LLC start up costs--reimburse?

8 Replies

I know this is kind of an odd question, but is the LLC required to reimburse me for its start up costs (since I paid for those in my own name)?

For example, the formation company offered a discount for buying multiple years of registered agent service, which I paid for with a credit card that's in my own name. Since this was done before the LLC existed, can I just leave it as is, or does the LLC need to reimburse me for that expense? Thanks.

Interesting question. My guess (emphasize guess) is any funds you personally disbursed are considered a capital contribution. Once your LLC makes money and has retained earnings, you can take a draw to "pay back" what you contributed. The sticky part is where you place all these payments on your tax return.

I'm not a CPA, but I'd guess that there is no requirement for the business to repay you for formation costs and that by not repaying yourself, you're not at risk of commingling. That said, if you want to get repaid, treat it as a loan, and repay the loan to yourself from company funds (well documented, of course).

That is what I think too. Can a CPA answer questions of this sort (i.e. about co-mingling and the corporate veil)?
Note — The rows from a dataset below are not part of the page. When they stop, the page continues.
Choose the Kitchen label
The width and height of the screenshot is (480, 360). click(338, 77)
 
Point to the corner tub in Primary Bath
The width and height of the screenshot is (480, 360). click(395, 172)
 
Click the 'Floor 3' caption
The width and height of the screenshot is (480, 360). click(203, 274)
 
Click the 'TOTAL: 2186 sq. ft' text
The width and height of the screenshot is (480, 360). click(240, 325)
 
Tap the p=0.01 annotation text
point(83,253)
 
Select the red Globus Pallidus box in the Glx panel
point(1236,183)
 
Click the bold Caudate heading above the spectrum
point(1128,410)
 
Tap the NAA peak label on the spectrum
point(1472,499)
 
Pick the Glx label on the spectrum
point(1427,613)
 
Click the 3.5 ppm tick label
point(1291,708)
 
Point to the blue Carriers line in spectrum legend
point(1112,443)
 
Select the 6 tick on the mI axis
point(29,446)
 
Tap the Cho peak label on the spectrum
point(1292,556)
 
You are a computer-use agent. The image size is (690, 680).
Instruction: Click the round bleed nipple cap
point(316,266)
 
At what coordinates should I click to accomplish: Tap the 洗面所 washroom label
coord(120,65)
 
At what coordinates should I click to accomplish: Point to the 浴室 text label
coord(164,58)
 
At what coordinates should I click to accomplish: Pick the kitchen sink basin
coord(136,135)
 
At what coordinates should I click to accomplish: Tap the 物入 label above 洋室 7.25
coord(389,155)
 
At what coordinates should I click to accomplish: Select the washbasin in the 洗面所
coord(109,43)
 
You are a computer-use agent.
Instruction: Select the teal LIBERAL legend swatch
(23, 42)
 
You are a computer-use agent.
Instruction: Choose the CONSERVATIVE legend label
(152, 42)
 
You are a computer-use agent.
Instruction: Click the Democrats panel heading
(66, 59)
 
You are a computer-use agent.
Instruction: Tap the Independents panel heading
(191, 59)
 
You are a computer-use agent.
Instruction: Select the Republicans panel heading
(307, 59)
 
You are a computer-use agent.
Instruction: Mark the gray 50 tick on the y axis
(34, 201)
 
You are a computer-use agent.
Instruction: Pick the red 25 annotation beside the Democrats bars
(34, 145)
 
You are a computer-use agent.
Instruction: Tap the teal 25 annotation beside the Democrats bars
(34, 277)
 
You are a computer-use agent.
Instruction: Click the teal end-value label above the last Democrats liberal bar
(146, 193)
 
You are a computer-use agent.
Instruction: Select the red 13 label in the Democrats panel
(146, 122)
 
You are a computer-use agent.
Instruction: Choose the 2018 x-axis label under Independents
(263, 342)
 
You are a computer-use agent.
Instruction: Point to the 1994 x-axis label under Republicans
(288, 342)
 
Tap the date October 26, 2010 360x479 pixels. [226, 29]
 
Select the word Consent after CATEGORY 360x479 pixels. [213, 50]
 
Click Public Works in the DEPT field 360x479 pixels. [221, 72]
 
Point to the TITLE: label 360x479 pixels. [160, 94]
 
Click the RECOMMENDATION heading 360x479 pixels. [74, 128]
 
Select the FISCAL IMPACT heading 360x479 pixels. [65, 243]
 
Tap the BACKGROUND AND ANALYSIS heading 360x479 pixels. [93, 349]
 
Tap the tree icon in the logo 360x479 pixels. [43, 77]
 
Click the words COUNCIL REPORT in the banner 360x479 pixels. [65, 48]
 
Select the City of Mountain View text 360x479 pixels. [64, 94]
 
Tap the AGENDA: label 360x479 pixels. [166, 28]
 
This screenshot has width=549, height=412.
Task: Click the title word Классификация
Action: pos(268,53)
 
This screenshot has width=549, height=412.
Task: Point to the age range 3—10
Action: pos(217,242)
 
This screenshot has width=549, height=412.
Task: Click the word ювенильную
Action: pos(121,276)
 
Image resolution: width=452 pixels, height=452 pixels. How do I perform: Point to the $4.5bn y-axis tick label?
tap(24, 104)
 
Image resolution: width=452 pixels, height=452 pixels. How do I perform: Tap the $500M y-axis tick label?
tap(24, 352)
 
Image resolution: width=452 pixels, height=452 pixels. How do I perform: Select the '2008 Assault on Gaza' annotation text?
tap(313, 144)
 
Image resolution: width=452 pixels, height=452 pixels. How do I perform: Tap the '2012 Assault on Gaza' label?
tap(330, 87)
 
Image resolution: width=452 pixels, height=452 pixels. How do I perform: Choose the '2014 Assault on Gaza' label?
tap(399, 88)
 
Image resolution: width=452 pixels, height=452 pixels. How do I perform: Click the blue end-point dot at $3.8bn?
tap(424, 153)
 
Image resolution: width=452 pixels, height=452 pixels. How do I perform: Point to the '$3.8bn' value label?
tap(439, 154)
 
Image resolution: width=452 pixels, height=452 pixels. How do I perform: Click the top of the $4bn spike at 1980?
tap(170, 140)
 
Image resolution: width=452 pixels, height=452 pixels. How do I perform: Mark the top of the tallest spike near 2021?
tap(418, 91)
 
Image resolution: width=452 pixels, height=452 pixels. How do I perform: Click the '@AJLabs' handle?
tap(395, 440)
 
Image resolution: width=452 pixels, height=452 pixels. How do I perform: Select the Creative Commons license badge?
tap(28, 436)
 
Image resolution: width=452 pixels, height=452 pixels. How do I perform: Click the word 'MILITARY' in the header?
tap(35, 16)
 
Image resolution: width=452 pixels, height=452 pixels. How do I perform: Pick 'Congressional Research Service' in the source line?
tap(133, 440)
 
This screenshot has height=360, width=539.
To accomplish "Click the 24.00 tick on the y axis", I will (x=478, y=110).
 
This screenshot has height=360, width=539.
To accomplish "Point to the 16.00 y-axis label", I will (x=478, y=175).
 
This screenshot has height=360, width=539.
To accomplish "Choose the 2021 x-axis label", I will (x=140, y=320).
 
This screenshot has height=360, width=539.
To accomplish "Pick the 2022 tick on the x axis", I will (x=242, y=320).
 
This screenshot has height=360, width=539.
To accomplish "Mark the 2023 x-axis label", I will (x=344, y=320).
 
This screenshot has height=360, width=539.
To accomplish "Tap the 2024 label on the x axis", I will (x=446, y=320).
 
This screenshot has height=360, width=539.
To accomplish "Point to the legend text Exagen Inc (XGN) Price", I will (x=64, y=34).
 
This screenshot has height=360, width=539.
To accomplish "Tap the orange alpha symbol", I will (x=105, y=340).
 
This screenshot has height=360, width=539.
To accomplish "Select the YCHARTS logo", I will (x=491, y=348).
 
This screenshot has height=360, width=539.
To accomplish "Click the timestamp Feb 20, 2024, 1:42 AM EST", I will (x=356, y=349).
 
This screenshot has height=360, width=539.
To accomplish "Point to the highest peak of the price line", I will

I need to go to the CPA anyway at some point within the next few months so I would like to kill two birds with one stone and ask him or her about this issue.

I'm happy to answer this question as it is an easy one. Your expenses are considered a capital contribution to the business. When you pay yourself back you will not have to do it as a loan. You may simply either: 1) issue yourself a documented reimbursement by making a detailed list of what you are being reimbursed for and include the receipts in your records OR 2) you may just pay yourself a distribution at any point as a draw from the capital account.

Either way you are not commingling funds; you just have to be sure to document that the contribution was made to the business, and/if you take a draw for the amount contributed you document it correctly by paying yourself with a check from the business.

-Steven the Tax Guy

Your guide to IRS laws, rules, and regulations.

Originally posted by Steven Hamilton II:
I'm happy to answer this question as it is an easy one. Your expenses are considered a capital contribution to the business. When you pay yourself back you will not have to do it as a loan. You may simply either: 1) issue yourself a documented reimbursement by making a detailed list of what you are being reimbursed for and include the receipts in your records OR 2) you may just pay yourself a distribution at any point as a draw from the capital account.

Either way you are not commingling funds; you just have to be sure to document that the contribution was made to the business, and/if you take a draw for the amount contributed you document it correctly by paying yourself with a check from the business.

-Steven the Tax Guy

Your guide to IRS laws, rules, and regulations.

Thanks Steven for sharing your expertise with us once again....

Is it okay to just document these start up cost as a contribution in my corporate kit, or do I actually need to write a check and reimburse myself to be safe? Thanks.

Bienes,

You may do either one; however, be sure to keep the receipts together in your corporate records as a capital contribution just as thought you contributed cash to the company.

-Steven the Tax Guy

Your guide to IRS Laws, Rules and Regulations

Originally posted by Steven Hamilton II:
Bienes,

You may do either one; however, be sure to keep the receipts together in your corporate records as a capital contribution just as thought you contributed cash to the company.

-Steven the Tax Guy

Your guide to IRS Laws, Rules and Regulations

great--thanks again!

I have been researching this issue and my research seems to say that startup costs are tax deductible even if made personally before the business started.  Wouldn't it make more sense to classify this as an expense than just a reimbursement?  Couldn't the company reimburse yourself for the amounts expended, and then deduct that reimbursement as a business expense?